I also agree with this. I hate and loathe this as well. Be hot or cold, but lukewarm is nauseating.

“Bring the Spirit” and “increase love” have been almost enragingly loosely defined in my experience; someone might say “oh my gosh the Spirit isn’t here” when something begins to make them vaguely uncomfortable,

No, I don’t want any nonsense or pandering of this sort. I think we need to do the difficult thing of speaking truth AND letting them know we genuinely love and care about them at the same time.

It isn’t good enough to just get up and warn of hellfire.
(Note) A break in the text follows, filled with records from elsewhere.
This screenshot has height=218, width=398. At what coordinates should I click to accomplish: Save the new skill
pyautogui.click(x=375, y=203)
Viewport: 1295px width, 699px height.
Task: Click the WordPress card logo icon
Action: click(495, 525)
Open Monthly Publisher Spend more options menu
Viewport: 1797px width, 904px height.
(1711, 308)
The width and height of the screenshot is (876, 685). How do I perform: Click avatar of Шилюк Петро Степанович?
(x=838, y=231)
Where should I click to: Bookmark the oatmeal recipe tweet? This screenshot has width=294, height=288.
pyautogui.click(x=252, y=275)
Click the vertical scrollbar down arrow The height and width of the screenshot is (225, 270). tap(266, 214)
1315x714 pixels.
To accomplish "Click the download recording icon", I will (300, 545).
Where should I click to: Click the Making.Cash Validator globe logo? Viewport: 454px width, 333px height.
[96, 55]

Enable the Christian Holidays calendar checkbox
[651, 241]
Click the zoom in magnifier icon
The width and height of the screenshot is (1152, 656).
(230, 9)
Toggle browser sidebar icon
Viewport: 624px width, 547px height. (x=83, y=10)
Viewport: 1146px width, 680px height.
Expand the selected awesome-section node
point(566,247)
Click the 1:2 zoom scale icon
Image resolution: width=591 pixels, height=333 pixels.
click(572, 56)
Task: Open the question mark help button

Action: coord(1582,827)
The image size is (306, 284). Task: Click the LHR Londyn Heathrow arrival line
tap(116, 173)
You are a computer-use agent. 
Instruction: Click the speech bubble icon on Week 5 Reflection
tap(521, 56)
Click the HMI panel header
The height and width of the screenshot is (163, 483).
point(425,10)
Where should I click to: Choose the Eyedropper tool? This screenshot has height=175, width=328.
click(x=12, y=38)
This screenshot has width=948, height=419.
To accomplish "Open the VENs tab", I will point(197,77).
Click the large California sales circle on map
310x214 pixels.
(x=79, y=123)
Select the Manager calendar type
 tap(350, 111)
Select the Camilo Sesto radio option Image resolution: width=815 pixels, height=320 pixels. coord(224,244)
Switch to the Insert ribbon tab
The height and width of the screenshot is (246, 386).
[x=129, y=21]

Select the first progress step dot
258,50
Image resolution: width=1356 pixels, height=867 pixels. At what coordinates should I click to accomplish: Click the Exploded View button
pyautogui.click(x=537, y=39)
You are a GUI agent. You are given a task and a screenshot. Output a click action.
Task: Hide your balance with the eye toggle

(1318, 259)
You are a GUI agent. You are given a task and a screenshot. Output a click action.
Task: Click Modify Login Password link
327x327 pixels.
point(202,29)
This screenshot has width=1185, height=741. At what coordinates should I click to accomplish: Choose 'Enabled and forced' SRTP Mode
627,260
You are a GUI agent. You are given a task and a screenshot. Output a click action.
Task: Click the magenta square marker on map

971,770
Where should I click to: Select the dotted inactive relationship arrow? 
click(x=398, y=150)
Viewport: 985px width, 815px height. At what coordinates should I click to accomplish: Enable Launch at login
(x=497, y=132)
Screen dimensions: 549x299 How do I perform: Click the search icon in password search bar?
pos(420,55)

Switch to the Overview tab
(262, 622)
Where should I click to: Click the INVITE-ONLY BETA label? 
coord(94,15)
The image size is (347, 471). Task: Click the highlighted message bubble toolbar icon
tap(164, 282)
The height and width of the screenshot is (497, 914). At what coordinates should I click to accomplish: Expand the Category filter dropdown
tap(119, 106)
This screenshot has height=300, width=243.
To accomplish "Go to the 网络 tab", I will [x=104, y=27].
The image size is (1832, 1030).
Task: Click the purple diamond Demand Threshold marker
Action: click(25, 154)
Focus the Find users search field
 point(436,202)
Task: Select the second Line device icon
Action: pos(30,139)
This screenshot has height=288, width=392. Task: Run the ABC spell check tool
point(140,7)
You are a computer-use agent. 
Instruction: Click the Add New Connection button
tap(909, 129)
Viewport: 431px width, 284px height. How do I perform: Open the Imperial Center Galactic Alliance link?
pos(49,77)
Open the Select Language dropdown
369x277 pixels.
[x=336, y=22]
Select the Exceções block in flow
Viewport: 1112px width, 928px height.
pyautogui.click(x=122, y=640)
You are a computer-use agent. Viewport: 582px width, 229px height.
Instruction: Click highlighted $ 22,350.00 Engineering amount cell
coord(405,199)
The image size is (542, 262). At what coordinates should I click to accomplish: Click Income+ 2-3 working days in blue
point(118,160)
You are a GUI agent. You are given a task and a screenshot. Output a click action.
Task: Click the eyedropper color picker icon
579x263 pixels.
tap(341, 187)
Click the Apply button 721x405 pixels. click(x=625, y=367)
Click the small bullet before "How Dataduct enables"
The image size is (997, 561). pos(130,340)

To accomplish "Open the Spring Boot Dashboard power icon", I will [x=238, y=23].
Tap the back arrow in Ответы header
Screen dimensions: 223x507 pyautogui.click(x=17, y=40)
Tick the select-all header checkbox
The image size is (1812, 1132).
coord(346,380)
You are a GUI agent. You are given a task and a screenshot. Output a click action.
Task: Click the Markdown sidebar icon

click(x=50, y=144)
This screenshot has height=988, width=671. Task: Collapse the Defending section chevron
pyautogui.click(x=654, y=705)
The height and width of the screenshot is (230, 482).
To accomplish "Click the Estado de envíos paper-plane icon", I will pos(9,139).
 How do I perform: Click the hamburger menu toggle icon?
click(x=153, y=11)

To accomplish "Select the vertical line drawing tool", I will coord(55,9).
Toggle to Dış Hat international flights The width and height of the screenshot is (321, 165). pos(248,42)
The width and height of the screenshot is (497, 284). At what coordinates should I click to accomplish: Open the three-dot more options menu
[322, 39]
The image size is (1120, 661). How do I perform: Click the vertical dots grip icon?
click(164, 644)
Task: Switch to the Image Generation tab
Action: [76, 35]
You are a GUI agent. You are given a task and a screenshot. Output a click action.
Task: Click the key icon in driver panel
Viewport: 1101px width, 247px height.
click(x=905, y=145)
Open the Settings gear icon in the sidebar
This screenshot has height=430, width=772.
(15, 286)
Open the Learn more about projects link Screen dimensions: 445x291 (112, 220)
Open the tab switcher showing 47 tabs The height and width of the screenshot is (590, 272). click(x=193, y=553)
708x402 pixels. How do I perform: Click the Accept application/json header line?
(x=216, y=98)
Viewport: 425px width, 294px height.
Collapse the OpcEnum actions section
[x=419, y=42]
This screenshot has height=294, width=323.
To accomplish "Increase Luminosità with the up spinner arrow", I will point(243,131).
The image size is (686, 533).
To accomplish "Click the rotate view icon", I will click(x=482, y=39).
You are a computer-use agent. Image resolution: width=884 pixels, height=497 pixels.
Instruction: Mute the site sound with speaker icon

We may need to (more often than we usually do) “Reproving betimes with sharpness, when moved upon by the Holy Ghost”, but under the circumstances, it is increasingly vital that we “showing forth afterwards an increase of love toward him whom thou hast reproved, lest he esteem thee to be his enemy; That he may know that thy faithfulness is stronger than the cords of death.” D&C 121:43-44

If they become our enemies, it should not be because we spoke the truth without love.

Now, you expressed concern I was veering too far to the warm and fuzzy side. A valid concern considering how many we have seen end up utterly ineffectual and safe, fit only for the terrestrial kingdom. The Celestial kingdom has the valiant, which mean ‘showing courage’. So, that is certainly NOT what I want.

I just have a feeling, that this is a good time to make friends as much as possible. But you are right, that we dare not use this as an excuse to water down the truth. That is incredibly cruel and selfish and I don’t want that either.


[]
November 1, 2025

Don’t worry, I wasn’t criticizing you, just riffing off what your post reminded me of.

One of the great issues of our time is people who don’t know what love feels like, who have had their receptors atrophied or fried; to them, any love at all might burn like fire or freeze like ice. There might be combinations of words that align with their egos just so they aren’t hurt by them, in their worlds full of hurt, and those might rarely be the sort of words delivered by love, but we aren’t called to not hurt people, we’re called to love them.

This is not a call to preach hellfire, it’s a warning that all preaching is hellfire to the hellbound. We can’t rely on those we speak to to accurately tell us what’s loving or not, when that’s allowed it drifts to merely what doesn’t hurt, and so we have to fall back on what we know and feel, which will smell like brimstone to those with atrophied love receptors. But that same hot love is what will make true and lasting friendships.

On the other hand there are people whose friendship we need but we can’t give any love to, and so can deliver a sort of contemptuous therapyspeak marketspeak in order for them to return behavior we prefer. Separate topic though.